Il dumping interno cinese
L'ascesa della Cina a potenza globale del settore auto preoccupa i marchi di tutto il mondo, ma la sovracapacità produttiva del paese sta diventando un problema anche per il mercato interno. A giugno le autorità di Pechino hanno “ammonito verbalmente” le sedici principali case automobilistiche della Repubblica Popolare, invitandole a smettere di farsi concorrenza al ribasso. Negli ultimi anni i prezzi delle auto nuove in Cina si sono quasi dimezzati, facendo sospettare un calo della qualità costruttiva dei modelli. Pechino teme per la tenuta dell'intera filiera, poiché la competizione a ridurre i costi viene scaricata soprattutto sulle piccole e medie imprese.

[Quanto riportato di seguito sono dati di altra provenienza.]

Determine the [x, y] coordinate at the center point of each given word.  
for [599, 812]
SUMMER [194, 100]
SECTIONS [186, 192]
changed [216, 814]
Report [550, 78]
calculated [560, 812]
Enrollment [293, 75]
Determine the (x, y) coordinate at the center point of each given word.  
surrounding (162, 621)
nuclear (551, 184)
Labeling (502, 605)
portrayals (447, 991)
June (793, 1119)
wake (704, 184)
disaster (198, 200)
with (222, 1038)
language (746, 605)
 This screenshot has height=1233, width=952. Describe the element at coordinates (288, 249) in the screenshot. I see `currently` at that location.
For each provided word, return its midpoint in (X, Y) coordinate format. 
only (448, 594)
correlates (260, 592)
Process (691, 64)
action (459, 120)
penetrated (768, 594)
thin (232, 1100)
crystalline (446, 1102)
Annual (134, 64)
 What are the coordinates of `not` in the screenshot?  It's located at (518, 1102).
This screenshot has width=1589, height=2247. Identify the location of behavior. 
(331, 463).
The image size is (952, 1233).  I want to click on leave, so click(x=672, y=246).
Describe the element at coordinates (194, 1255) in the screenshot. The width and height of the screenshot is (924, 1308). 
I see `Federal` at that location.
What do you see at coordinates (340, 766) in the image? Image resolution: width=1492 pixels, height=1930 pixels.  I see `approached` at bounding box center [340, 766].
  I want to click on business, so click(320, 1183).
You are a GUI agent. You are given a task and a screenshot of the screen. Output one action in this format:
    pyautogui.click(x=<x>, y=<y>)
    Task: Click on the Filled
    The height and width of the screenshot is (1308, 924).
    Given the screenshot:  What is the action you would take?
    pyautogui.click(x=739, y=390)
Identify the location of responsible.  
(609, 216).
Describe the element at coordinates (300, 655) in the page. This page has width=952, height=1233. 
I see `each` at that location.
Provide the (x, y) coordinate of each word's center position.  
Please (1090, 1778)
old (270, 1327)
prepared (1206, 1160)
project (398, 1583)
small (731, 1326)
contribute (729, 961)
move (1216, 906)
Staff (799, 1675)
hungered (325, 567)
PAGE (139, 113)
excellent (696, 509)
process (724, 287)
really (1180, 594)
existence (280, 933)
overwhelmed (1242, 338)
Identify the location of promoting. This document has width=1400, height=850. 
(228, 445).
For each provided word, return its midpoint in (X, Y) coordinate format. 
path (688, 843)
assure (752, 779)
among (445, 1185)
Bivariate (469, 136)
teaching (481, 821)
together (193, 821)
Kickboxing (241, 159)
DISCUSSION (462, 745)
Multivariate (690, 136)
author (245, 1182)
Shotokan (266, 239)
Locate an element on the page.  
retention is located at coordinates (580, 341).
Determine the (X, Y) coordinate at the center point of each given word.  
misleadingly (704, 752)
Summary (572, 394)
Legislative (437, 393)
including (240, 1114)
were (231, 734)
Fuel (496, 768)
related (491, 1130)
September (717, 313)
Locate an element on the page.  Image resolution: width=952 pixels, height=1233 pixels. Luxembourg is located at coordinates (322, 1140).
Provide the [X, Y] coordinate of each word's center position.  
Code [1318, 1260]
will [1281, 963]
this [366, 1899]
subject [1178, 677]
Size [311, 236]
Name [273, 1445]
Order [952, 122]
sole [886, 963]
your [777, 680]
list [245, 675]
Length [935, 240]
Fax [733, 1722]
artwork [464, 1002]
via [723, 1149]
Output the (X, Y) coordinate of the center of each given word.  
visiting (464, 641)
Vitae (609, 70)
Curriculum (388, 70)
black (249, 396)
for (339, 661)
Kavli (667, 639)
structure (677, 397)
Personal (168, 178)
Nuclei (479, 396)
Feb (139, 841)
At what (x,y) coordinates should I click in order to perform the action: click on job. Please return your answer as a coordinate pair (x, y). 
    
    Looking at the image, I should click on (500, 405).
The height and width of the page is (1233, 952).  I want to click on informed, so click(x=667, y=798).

Wei Jianjun, presidente della casa automobilistica Gwm, ha detto che nell'automotive cinese «potrebbe esplodere una bolla simile a quella che ha travolto l'edilizia». Un paragone forse eccessivo, ma il settore è diventato effettivamente molto spietato.
A novembre dello scorso anno la Byd dal 2023 il marchio più venduto in Cina e dal 2024 il maggior produttore di veicoli elettrici al mondo ha chiesto ai fornitori di ridurre i prezzi del 10% per affrontare la nuova annata. «Nel 2025 il mercato dei veicoli elettrici entrerà nella battaglia finale, un torneo a eliminazione diretta» recitava la mail firmata da He Zhigi, vice presidente della società. «Per migliorare la competitività delle auto Byd, tu e il tuo team dovete prendere sul serio la sfida e sfruttare efficacemente lo spazio per la riduzione dei costi».
Il messaggio si concludeva esortando i fornitori a inviare i preventivi aggiornati entro il 15 dicembre. La richiesta ha suscitato l'indignazione delle imprese della filiera, che già venivano da un lungo periodo di schiacciamento dei margini di profitto, aumento dei volumi di lavoro e allungamento dei tempi di pagamento. Lo scorso anno il tempo medio impiegato da Byd per saldare le fatture dei fornitori è stato di 144 giorni, maggiore dei 124 dell'anno precedente.
Per rispondere alle lamentele degli imprenditori, a marzo il Consiglio di Stato cinese ha modificato il regolamento sulla garanzia dei pagamenti alle piccole e medie imprese: a partire da giugno tutte le aziende dovranno pagare i fornitori entro il termine di 60 giorni. Secondo gli analisti locali la guerra dei prezzi è imputabile a Tesla, che nel 2022 ha aggredito il mercato cinese innescando una concorrenza sui prezzi che ha schiacciato i profitti dei gruppi automobilistici.
A fine 2024 si temeva che nella prima meta di quest' anno ci sarebbe stata un'ulteriore corsa al ribasso, che puntualmente si sta verificando. Lo scorso mese Byd ha infatti annunciato il taglio dei prezzi di listino di 20 modelli, una mossa che ha spinto gli altri marchi dalla statale Changan alla Leapmotor, in parte posseduta da Stellantis ad annunciare la loro ondata di sconti. La Commissione cinese per lo sviluppo, la principale agenzia nazionale di pianificazione economica, ha messo in guardia il mondo imprenditoriale da questa competizione sfrenata.
Tuttavia, se è vero che da una parte la guerra dei prezzi pesa sui guadagni delle aziende, dall'altra sta contribuendo al consolidamento del settore, in particolare nel segmento dei veicoli elettrici. «Nei prossimi anni le auto elettriche cinesi potrebbero conquistare il mondo, replicando il successo avuto all'epoca dalle auto giapponesi» ha commentato al Financial Times un dirigente cinese di una società di ricambi auto. «Ma prima di arrivare a quel punto saranno eliminati molti giocatori».